Dual-specificity phosphatase 19 alleviates cardiac hypertrophy via inhibiting ASK1 phosphorylation

Abstract Dual-specificity phosphatase 19 (DUSP19) negatively regulates MAPK pathway and has become a promising target for treating spinal cord injury and osteoarthritis. However, the function and underlying mechanism of DUSP19 in cardiac hypertrophy remain unclear. Our study observed that DUSP19 was significantly upregulated in cardiomyocytes stimulated with angiotensin-II and hypertrophic hearts.

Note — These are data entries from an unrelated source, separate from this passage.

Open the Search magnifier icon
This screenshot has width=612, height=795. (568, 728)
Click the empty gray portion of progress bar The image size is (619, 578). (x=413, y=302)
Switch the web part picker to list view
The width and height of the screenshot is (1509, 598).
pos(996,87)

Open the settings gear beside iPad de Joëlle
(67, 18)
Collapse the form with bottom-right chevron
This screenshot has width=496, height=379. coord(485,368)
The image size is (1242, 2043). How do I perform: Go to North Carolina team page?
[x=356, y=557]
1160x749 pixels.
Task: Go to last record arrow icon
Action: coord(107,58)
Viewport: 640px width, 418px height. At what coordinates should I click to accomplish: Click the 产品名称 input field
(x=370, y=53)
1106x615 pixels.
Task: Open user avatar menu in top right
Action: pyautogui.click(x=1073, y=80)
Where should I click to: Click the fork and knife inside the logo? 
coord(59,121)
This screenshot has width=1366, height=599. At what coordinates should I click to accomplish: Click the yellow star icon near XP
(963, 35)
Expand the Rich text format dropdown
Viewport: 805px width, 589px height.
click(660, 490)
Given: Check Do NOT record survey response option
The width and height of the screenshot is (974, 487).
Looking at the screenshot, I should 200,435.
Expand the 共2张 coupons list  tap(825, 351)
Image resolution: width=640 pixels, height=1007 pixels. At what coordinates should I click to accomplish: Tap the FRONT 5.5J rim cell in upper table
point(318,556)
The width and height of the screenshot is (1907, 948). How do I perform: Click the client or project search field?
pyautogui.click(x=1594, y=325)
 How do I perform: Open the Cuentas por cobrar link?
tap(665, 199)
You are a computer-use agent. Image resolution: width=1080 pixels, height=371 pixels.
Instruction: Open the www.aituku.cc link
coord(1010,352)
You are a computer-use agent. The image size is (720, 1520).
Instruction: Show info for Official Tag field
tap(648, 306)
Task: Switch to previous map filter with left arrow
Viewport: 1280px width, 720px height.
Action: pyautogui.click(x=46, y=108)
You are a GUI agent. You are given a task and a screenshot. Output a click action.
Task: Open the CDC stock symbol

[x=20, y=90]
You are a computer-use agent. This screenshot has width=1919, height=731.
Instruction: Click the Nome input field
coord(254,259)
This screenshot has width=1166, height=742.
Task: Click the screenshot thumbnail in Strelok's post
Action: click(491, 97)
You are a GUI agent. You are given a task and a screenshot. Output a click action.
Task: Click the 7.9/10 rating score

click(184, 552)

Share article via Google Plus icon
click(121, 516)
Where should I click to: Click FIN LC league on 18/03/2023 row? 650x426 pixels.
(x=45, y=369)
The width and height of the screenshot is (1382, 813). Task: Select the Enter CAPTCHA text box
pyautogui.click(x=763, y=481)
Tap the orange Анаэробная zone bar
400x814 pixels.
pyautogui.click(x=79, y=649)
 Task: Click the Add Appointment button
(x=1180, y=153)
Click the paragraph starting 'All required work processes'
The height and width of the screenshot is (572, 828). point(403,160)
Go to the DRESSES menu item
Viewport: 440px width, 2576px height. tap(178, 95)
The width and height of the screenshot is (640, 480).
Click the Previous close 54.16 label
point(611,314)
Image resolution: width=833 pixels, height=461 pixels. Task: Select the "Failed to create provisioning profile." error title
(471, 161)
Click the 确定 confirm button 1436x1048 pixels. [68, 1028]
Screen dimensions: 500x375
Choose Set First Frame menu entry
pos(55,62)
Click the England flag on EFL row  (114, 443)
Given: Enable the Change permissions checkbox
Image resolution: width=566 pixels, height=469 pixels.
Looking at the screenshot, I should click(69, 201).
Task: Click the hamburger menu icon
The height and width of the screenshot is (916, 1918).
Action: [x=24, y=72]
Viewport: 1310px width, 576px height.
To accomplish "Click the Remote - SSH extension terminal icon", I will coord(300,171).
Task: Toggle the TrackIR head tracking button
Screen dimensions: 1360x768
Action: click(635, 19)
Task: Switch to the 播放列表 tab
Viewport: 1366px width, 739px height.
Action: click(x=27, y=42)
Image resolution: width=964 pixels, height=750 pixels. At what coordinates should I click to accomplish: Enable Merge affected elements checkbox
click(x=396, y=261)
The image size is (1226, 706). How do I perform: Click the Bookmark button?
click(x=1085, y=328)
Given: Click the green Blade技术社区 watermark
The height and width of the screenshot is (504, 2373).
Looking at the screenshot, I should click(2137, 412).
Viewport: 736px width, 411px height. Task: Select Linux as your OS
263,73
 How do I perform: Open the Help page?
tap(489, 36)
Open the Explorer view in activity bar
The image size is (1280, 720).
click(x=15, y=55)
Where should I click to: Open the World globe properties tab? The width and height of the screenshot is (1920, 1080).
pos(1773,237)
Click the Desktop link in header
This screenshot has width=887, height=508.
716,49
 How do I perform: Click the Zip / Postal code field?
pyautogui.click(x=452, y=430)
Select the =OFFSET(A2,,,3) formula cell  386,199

In vitro, knockdown of DUSP19 significantly aggravated cardiomyocytes hypertrophy induced by angiotensin-II, whereas DUSP19 overexpression ameliorated hypertrophy. In vivo, overexpression of DUSP19 using AAV9 gene-transfer attenuated cardiac hypertrophy, fibrosis, ventricular dilation and dysfunction induced by pressure overload. Mechanistically, DUSP19 overexpression blocked the phosphorylation of ASK1 and its downstream pathway (JNK and p38), whereas knockdown of DUSP19 activated the ASK1/p38-JNK pathway. Moreover, we found that DUSP19 directly bound to ASK1. In addition, ASK1 inhibitor reversed the exaggerated cardiomyocytes hypertrophy induced by DUSP19 knockdown. This study suggested that DUSP19 negatively regulate cardiac hypertrophy induced by pressure overload through inactivation of ASK1/p38-JNK and may provide new therapeutic target for myocardial hypertrophy.